● Challenge
Count the lines in the items below that contain the word "Task", and reply with only that number.

● Records provided
.....
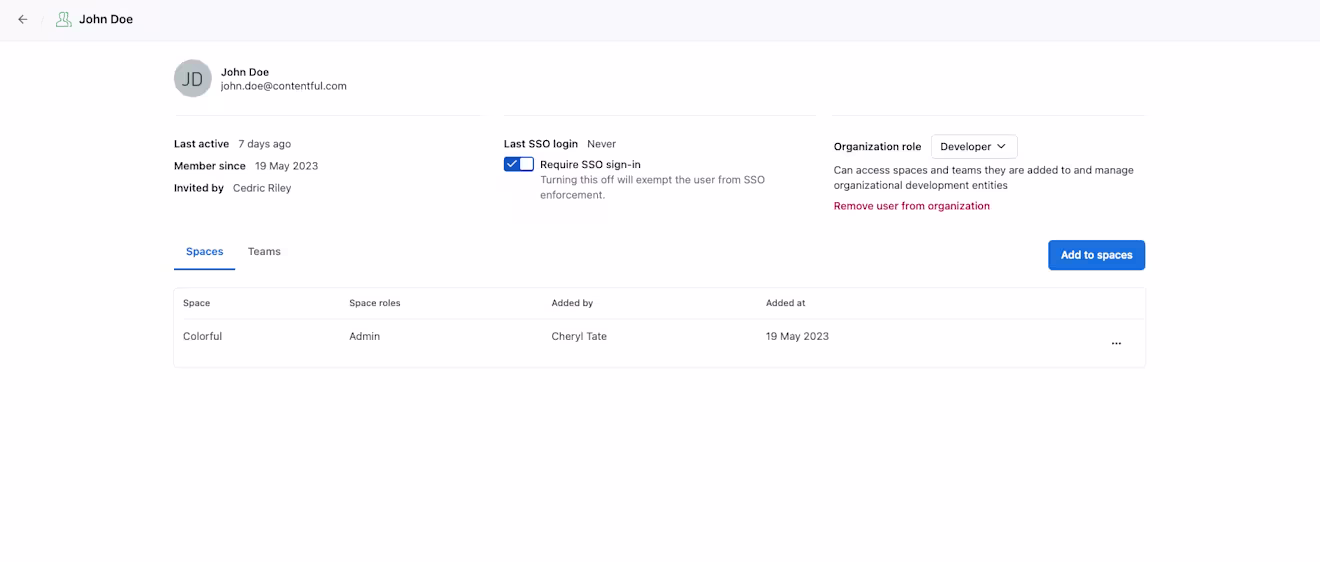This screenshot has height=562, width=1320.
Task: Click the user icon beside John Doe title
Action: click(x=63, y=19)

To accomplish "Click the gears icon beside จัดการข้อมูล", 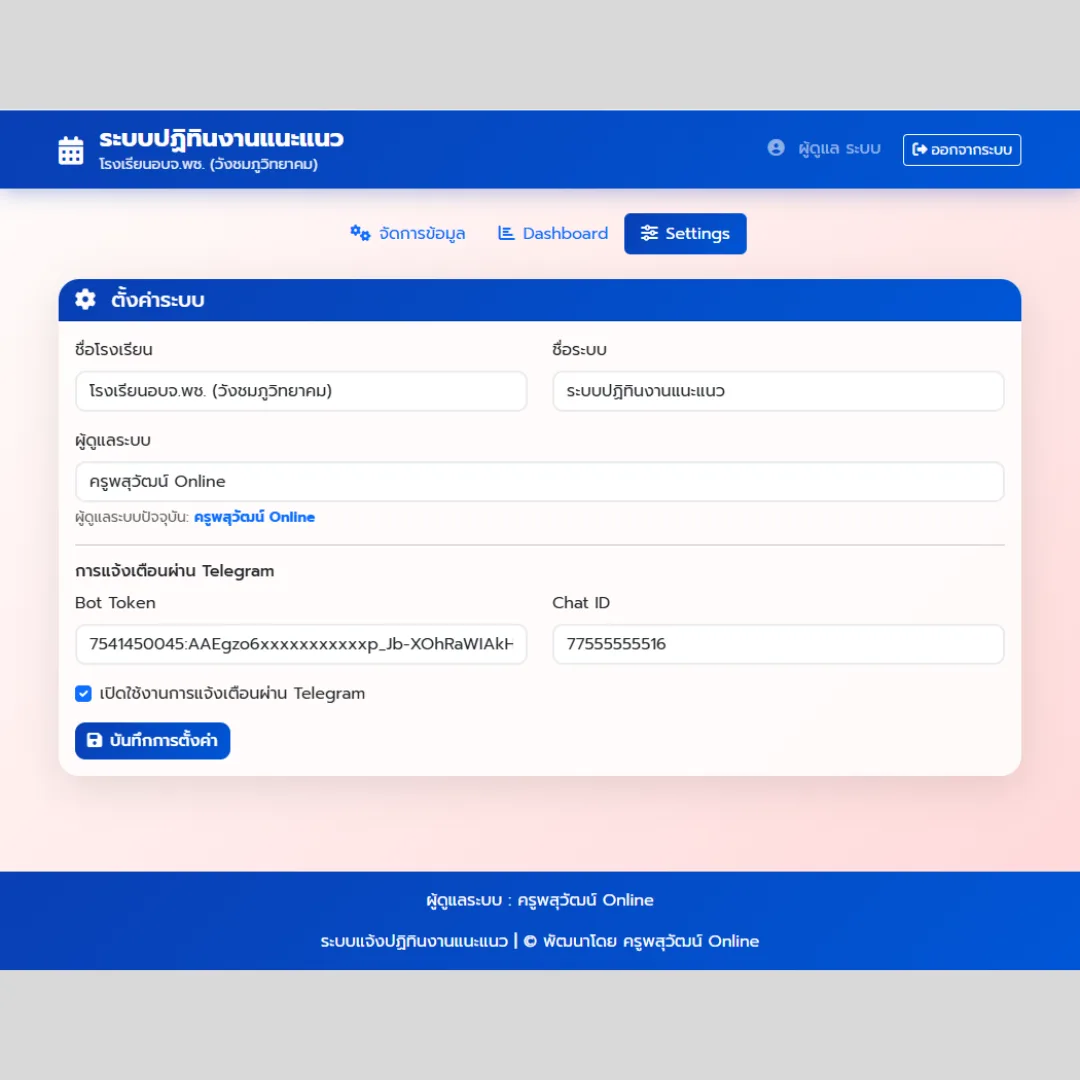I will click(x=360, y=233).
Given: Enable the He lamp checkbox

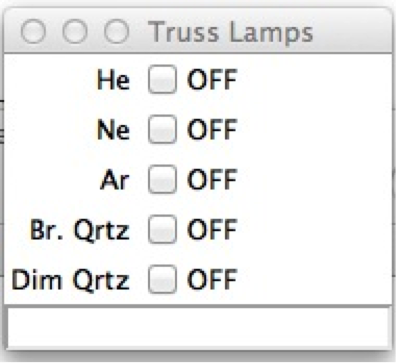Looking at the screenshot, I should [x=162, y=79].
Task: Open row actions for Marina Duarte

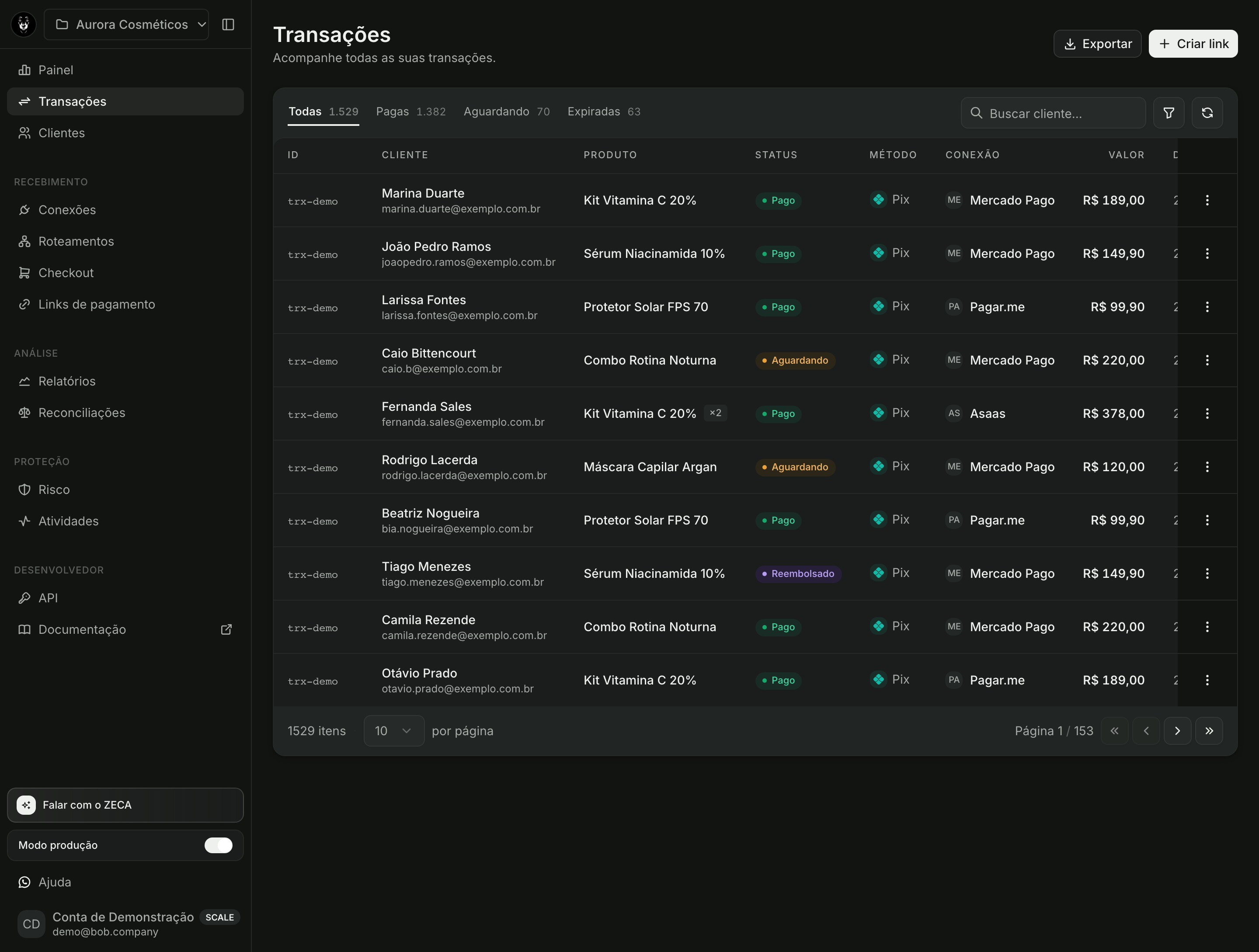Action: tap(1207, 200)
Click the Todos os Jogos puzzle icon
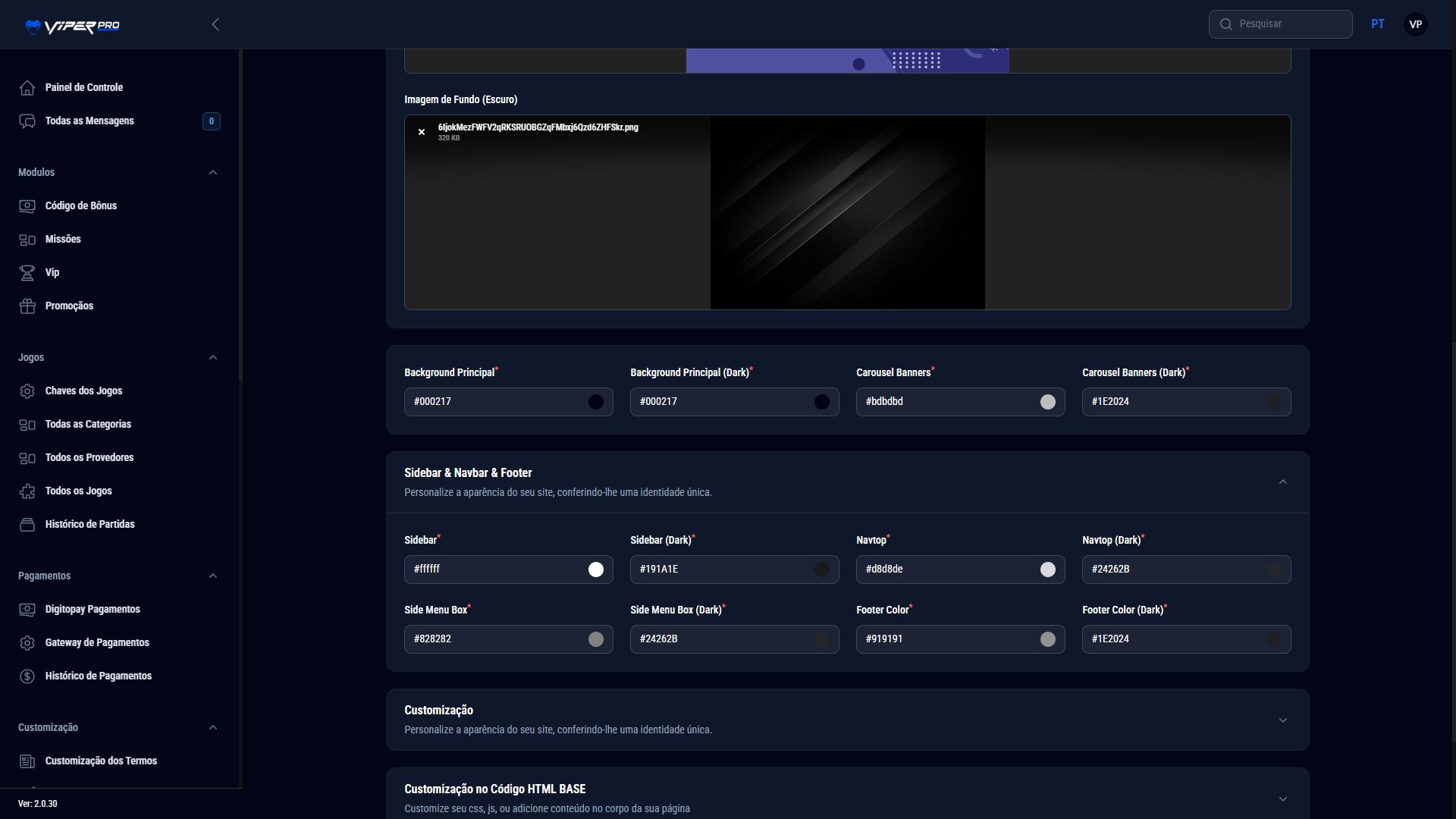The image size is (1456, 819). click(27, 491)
.....
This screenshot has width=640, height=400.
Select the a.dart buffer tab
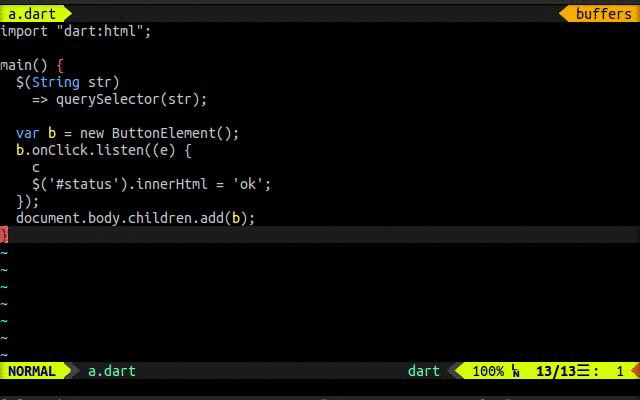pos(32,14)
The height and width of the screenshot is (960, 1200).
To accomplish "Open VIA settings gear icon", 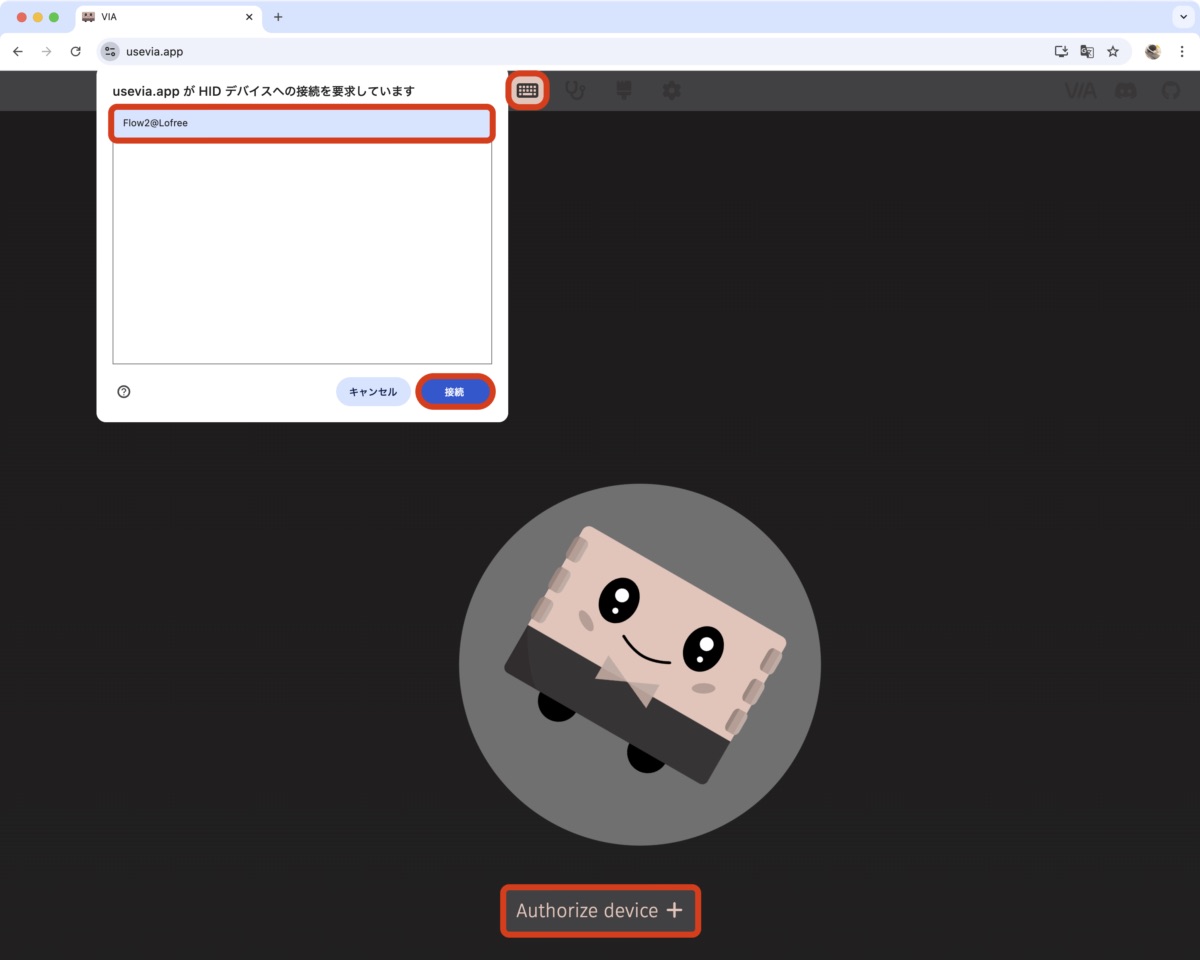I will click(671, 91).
.....
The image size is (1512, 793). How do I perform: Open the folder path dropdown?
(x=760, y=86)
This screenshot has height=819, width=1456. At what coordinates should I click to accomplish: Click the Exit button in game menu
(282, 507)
.....
● Output for this exercise
2